[Stored records]
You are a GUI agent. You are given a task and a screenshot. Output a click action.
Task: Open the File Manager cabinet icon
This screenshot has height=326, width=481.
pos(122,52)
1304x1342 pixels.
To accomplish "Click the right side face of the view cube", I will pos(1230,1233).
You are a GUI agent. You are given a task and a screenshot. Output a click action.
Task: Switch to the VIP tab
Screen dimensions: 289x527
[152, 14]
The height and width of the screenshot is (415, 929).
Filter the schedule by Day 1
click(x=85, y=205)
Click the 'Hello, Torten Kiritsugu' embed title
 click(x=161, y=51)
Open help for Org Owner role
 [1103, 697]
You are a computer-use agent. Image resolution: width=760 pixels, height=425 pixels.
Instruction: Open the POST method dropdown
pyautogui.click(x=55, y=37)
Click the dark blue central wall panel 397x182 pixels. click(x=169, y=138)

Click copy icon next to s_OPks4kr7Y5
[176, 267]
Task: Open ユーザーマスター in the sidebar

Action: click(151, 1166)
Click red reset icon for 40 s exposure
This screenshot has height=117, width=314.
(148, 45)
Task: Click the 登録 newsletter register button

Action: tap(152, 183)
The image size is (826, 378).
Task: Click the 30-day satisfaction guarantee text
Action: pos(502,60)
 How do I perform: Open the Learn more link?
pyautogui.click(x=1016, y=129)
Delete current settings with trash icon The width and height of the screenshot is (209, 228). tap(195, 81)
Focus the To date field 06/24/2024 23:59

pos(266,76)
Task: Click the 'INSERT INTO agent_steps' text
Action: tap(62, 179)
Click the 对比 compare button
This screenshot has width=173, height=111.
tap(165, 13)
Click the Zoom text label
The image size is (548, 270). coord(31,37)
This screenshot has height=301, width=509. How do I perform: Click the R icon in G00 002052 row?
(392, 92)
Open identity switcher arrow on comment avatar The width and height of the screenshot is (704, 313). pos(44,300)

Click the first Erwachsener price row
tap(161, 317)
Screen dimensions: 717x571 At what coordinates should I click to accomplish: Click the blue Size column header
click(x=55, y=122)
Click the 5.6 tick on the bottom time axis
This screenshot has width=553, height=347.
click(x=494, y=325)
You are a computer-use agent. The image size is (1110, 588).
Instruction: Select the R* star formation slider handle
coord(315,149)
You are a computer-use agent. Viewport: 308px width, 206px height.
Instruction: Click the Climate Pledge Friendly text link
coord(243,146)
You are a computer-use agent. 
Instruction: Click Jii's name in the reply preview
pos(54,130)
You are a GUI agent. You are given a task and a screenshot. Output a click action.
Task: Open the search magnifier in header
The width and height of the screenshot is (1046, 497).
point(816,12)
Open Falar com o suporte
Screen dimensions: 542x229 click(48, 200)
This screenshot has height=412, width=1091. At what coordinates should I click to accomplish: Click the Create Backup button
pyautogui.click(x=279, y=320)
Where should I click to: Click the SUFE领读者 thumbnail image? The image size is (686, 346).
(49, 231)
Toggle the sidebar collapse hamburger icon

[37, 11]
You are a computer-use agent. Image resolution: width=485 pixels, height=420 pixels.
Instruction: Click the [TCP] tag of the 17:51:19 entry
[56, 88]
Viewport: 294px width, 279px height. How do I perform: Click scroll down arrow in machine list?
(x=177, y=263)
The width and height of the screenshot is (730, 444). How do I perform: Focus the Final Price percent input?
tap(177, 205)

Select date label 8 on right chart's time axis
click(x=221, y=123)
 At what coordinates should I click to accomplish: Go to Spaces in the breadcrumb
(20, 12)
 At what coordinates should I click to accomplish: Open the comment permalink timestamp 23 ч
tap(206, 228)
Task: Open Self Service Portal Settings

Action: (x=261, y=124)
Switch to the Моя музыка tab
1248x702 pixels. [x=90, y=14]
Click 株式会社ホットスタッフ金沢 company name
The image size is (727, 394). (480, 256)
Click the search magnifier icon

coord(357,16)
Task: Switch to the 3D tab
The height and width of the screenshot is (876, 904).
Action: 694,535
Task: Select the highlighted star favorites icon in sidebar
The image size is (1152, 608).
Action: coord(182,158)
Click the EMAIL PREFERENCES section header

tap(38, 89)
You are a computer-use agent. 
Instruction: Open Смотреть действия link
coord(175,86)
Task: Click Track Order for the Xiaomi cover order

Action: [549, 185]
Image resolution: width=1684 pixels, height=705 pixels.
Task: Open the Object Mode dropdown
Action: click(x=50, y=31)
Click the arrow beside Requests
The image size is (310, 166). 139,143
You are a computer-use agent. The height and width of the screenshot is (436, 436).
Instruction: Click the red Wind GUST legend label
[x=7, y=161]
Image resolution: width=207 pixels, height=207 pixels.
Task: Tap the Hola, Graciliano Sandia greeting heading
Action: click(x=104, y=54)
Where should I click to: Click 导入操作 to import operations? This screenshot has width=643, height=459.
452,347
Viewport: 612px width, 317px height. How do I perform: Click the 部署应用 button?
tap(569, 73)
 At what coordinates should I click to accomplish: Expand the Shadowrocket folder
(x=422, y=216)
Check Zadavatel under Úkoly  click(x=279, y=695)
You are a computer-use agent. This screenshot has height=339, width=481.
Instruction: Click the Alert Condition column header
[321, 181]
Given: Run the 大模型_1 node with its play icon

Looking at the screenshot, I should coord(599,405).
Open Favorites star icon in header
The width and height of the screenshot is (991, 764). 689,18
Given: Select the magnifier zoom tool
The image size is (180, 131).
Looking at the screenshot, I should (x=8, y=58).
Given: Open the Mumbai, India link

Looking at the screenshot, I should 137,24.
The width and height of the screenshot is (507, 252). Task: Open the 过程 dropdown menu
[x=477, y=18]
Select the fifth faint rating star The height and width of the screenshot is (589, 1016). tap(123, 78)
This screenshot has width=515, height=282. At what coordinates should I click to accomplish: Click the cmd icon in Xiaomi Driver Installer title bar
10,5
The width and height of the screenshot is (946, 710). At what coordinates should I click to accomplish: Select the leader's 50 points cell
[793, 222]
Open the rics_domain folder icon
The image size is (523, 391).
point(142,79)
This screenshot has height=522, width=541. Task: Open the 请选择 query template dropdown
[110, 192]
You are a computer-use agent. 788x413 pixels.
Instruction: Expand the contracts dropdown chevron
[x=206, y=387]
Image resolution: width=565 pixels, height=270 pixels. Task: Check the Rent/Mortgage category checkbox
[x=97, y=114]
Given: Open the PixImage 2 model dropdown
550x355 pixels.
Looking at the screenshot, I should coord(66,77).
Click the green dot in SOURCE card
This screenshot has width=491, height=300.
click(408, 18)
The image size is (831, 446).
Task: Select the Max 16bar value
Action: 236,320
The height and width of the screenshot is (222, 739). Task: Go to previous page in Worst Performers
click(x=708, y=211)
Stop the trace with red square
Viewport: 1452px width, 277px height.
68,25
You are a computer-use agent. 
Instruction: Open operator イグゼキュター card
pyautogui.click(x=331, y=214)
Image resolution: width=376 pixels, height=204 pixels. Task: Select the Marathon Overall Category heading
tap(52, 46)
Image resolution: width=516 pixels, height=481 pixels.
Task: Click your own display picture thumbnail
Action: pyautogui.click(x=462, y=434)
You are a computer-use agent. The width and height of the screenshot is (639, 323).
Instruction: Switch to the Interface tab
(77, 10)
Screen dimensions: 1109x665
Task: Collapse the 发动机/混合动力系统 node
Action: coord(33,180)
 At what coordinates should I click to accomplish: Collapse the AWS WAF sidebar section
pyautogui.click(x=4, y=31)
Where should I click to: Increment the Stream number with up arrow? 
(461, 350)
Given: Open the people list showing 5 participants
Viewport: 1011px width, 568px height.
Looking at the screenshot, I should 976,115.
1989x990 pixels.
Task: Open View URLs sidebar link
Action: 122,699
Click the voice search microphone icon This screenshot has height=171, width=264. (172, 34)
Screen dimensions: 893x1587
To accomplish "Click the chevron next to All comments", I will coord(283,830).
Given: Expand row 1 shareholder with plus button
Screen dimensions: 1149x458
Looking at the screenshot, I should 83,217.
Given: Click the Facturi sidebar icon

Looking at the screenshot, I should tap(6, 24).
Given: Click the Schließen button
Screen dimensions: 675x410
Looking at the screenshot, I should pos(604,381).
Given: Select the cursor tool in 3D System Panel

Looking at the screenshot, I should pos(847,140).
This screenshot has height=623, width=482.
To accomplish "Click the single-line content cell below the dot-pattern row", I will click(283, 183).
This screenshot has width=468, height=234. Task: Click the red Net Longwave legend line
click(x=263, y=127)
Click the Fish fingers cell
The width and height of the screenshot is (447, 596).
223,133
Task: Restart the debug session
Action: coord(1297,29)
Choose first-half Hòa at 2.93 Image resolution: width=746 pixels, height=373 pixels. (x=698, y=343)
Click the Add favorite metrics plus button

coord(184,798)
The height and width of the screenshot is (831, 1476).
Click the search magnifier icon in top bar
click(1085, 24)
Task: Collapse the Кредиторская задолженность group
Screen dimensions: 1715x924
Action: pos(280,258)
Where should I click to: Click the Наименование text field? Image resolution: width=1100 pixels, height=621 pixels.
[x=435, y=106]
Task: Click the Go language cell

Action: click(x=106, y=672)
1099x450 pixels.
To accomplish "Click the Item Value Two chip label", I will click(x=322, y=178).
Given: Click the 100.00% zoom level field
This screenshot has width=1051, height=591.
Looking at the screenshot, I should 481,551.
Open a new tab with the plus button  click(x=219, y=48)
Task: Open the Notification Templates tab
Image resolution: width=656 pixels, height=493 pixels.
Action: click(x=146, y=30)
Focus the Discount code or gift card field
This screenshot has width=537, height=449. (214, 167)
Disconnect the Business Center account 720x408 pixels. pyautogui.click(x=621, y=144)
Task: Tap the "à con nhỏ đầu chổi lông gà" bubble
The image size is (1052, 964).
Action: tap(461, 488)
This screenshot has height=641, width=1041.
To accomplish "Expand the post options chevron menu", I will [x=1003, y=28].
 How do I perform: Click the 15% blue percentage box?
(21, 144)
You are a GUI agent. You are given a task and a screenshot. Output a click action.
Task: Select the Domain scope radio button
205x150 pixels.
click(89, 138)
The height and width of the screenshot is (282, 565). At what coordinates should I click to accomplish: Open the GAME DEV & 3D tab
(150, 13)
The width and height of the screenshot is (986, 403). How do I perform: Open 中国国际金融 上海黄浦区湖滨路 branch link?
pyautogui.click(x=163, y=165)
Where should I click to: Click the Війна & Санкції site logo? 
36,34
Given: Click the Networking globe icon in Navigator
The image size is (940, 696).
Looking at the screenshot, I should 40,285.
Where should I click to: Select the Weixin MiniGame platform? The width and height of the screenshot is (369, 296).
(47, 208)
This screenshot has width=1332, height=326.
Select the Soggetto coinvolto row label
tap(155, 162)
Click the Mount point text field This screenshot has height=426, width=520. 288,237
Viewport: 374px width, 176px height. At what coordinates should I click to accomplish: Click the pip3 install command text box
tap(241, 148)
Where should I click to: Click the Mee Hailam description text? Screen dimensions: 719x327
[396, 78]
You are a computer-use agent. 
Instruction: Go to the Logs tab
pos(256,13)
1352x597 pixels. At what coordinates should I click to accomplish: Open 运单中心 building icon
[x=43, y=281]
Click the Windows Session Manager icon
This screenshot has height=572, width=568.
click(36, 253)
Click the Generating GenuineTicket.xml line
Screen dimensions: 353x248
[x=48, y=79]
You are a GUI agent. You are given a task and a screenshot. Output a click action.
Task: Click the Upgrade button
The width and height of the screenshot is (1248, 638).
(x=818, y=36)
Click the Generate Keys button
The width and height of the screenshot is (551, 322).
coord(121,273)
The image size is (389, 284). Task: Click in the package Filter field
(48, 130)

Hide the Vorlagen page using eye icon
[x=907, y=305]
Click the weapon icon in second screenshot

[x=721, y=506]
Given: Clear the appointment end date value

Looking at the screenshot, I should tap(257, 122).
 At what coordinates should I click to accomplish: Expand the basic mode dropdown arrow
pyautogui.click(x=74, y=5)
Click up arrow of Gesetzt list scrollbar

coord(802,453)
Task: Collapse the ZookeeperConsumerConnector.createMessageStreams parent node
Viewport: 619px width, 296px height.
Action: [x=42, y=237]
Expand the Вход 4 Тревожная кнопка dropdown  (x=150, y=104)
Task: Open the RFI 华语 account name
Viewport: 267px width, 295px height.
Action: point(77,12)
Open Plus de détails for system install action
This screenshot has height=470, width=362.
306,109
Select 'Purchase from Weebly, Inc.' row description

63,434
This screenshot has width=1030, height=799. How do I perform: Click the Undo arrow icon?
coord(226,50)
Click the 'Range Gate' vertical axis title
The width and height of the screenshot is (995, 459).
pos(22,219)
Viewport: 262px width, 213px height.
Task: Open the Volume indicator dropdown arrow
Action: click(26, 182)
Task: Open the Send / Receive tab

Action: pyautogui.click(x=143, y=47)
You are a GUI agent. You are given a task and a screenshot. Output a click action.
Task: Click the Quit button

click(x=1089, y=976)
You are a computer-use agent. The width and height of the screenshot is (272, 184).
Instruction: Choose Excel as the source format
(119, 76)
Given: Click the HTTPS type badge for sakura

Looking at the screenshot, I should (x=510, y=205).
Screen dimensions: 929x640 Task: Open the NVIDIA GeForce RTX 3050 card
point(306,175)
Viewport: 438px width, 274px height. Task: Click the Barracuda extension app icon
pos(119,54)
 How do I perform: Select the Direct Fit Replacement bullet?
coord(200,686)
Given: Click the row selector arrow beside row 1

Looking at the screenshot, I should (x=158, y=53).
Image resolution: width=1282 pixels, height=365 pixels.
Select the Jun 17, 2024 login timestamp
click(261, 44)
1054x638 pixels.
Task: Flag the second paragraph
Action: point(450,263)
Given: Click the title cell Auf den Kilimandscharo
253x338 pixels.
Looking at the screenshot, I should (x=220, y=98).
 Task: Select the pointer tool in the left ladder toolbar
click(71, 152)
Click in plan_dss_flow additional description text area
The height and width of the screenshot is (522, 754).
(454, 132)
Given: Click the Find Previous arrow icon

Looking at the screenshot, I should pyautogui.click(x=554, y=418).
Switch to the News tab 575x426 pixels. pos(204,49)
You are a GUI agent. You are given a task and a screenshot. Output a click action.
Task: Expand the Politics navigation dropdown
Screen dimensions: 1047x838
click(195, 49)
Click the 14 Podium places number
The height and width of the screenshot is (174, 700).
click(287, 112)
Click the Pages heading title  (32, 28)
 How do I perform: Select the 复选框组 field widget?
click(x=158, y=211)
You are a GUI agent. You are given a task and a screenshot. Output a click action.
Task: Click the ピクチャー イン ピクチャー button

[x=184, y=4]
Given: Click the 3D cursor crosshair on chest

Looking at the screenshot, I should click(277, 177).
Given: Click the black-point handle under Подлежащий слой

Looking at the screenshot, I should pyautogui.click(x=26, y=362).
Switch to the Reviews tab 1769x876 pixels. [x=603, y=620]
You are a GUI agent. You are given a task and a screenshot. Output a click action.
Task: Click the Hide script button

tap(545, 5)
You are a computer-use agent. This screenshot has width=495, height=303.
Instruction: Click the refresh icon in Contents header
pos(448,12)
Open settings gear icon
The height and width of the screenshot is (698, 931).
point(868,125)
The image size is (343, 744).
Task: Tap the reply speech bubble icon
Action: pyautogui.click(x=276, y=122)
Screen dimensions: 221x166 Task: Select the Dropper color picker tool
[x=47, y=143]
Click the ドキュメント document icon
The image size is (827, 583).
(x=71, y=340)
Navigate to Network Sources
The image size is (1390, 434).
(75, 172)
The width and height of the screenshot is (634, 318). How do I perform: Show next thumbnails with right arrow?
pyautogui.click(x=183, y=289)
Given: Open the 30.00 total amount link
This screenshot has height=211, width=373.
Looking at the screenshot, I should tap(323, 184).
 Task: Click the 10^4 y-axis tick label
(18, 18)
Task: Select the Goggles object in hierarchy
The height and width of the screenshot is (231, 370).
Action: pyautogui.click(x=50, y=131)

> [Task prompt] Go to the line with "You are a computer-use agent. 788x413 pixels." in the entries above and repeat every line from there through the line with "Given: Open the PixImage 2 model dropdown", exactly and with no other text.

> [Exercise response]
You are a computer-use agent. 788x413 pixels.
Instruction: Expand the contracts dropdown chevron
[x=206, y=387]
Image resolution: width=565 pixels, height=270 pixels. Task: Check the Rent/Mortgage category checkbox
[x=97, y=114]
Given: Open the PixImage 2 model dropdown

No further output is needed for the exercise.